### AIM OF THE EXERCISE
Each line in the material below, starting at the one with "Image resolution: width=195" and ending at the one with "Given: Select the", is to be reproduced exactly; no picture is to be copied.

### RECORDS TO PROCESS
-----

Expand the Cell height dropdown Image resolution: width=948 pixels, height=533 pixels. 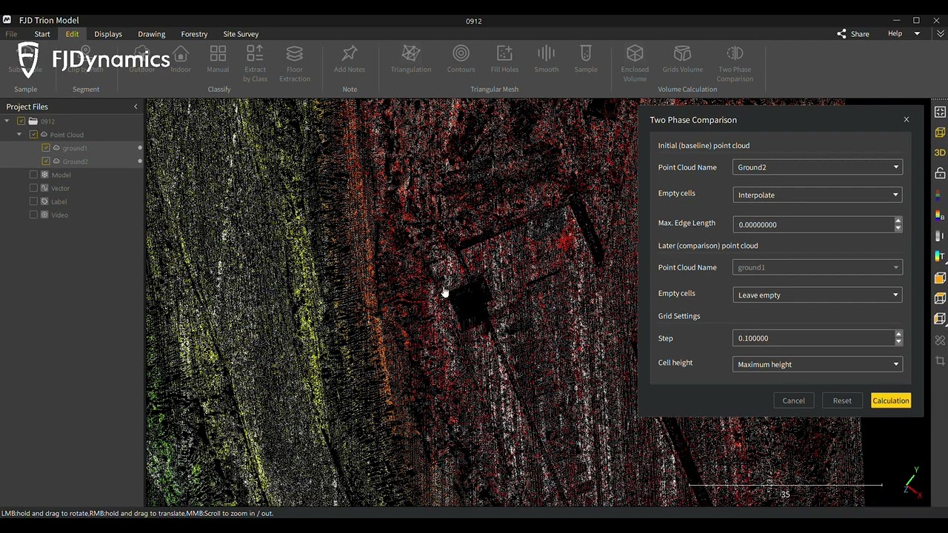point(818,364)
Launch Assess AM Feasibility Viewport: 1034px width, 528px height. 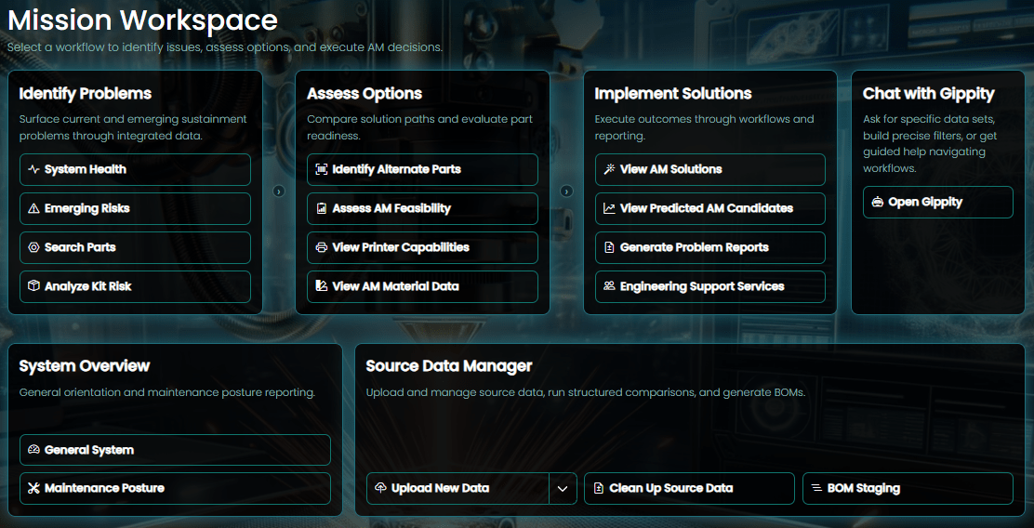click(422, 208)
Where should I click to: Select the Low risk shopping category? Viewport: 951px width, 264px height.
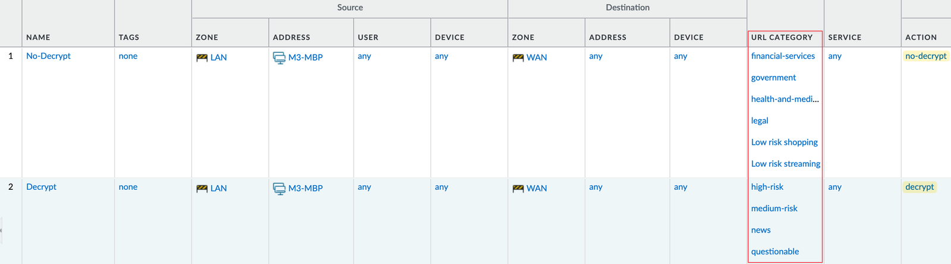[784, 142]
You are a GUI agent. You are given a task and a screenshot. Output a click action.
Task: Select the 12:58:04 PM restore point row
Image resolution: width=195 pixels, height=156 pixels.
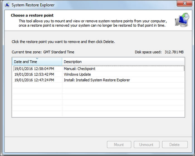(x=99, y=68)
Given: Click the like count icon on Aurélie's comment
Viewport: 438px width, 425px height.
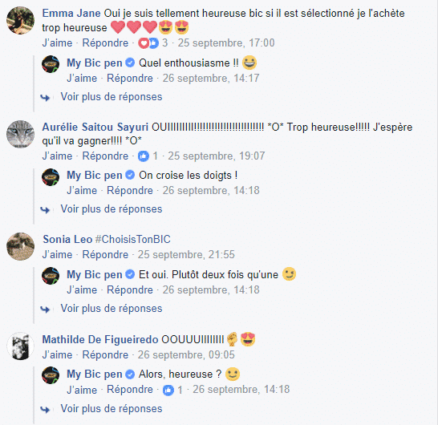Looking at the screenshot, I should tap(144, 156).
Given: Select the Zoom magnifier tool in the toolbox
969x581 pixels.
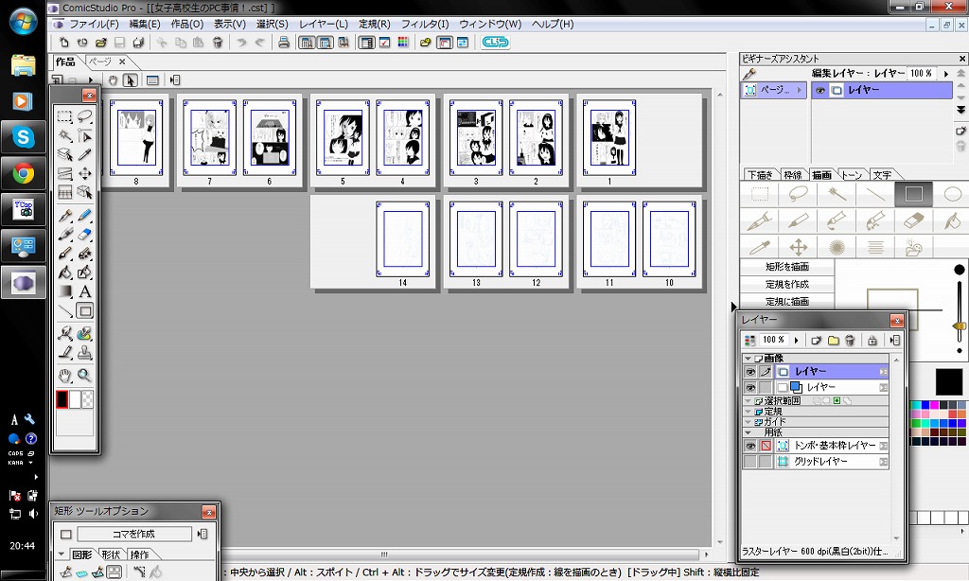Looking at the screenshot, I should pos(85,376).
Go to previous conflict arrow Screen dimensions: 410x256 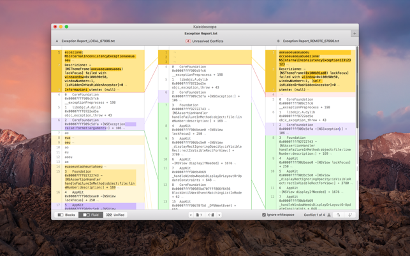[x=339, y=215]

-----

### SOLUTION FOR THIS PROBLEM
Image resolution: width=195 pixels, height=156 pixels.
(x=99, y=68)
Given: Click the like count icon on Aurélie's comment
Viewport: 438px width, 425px height.
Looking at the screenshot, I should tap(144, 156).
Given: Select the Zoom magnifier tool in the toolbox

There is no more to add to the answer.